El próximo 18 de junio, dos militantes de la organización Revolución Permanente, entre ellos su portavoz Anasse Kazib, serán juzgados en Francia bajo la acusación de «apología del terrorismo». Esta ofensiva del Estado francés se enmarca en un contexto más amplio de criminalización de aquellos que alzan la voz en apoyo al pueblo palestino y denuncian el genocidio perpetrado por Israel. La alarma internacional ha resonado con la firma de más de 1.000 personalidades y referentes que han expresado su solidaridad con Kazib, destacando la necesidad de defender la libertad de expresión y el derecho a manifestarse en favor de causas justas como la defensa de los derechos palestinos.
Anasse Kazib, conocido por su activismo como ferroviario y sindicalista, se ha convertido en el blanco de esta persecución legal tras su crítica al apoyo inquebrantable de las potencias occidentales a Israel. Su tuit de octubre de 2023, donde condenaba las acciones de Netanyahu y las justificaciones occidentales para los ataques sistemáticos a la población palestina, fue suficiente para que la Fiscalía francesa decidiera seguir adelante con un proceso legal en su contra. Esta criminalización, que se alimenta de un marco legislativo en constante expansión, pone en tela de juicio los límites de la libertad de expresión en Francia.

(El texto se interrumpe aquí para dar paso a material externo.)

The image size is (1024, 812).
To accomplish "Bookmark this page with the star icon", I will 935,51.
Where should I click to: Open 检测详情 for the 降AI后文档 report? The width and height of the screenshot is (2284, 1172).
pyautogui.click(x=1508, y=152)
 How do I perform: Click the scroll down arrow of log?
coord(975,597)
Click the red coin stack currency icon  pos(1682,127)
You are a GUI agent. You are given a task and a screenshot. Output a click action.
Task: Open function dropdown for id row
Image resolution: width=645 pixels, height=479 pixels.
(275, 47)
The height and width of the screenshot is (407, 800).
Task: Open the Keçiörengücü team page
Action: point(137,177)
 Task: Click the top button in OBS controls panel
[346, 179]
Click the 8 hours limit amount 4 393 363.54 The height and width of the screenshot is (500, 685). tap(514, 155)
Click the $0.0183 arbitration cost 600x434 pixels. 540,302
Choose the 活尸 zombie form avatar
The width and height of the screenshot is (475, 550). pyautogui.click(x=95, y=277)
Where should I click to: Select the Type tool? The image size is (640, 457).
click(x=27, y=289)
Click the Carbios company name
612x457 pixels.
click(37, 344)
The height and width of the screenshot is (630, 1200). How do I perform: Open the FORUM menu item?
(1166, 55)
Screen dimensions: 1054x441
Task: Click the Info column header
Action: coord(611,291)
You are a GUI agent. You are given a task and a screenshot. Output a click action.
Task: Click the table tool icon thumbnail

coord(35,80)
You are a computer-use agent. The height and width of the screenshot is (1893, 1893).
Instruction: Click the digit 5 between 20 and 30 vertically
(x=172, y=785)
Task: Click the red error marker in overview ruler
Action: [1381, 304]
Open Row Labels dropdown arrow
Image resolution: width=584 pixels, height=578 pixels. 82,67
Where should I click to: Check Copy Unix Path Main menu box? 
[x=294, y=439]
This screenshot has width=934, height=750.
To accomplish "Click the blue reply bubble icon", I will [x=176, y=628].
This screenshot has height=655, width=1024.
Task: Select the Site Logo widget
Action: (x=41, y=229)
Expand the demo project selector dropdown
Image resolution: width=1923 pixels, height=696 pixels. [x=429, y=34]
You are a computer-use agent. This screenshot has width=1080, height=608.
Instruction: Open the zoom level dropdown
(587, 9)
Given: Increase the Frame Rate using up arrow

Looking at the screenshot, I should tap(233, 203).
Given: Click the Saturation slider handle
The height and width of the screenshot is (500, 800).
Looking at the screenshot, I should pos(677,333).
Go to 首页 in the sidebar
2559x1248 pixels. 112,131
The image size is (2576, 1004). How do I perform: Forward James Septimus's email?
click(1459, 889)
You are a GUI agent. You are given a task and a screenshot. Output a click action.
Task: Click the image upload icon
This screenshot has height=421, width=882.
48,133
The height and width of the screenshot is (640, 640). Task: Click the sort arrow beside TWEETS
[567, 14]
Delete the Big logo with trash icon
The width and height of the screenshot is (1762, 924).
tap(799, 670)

La represión no se detiene en el caso de Kazib. La policía antiterrorista ha perseguido a más de dos decenas de militantes y activistas, incluyendo a relevantes figuras políticas y culturales, en un gesto que intenta silenciar las voces disidentes. La tendencia a asociar la solidaridad con Palestina a terrorismo es alarmante y refleja una política de miedo que busca desmantelar cualquier forma de oposición al régimen actual. Esto establece un precedente peligroso donde los derechos humanos y la libertad de expresión son sacrificados bajo la denominación de seguridad nacional.
El hecho de que elementos cercanos a la extrema derecha, como la organización Jeunesse Française Juive, sean los que instigan estas acusaciones, plantea cuestionamientos sobre el uso del aparato estatal para silenciar a opositores políticos. Kazib ha señalado que su proceso judicial es el resultado de un ataque sistemático hacia los militantes que luchan por la justicia social, especialmente aquellos que pertenecen a minorías raciales. En este sentido, su caso simboliza una lucha más amplia contra la opresión y la discriminación en un contexto donde ser pro-Palestina es visto como un acto de terrorismo.
El juicio del 18 de junio se vislumbra como un momento crucial para fortalecer la solidaridad con Anasse Kazib y todos los activistas perseguidos por sus posturas en favor de Palestina. La absolución de Kazib es vital para frenar el avance de esta retórica represiva que amenaza no solo a los luchadores por los derechos palestinos, sino a cualquier individuo que se atreva a criticar acciones del Estado. En una era donde las fronteras entre política, activismo y terrorismo se tornan cada vez más difusas, es esencial que se alce una voz unificada en defensa de la justicia y la dignidad humana.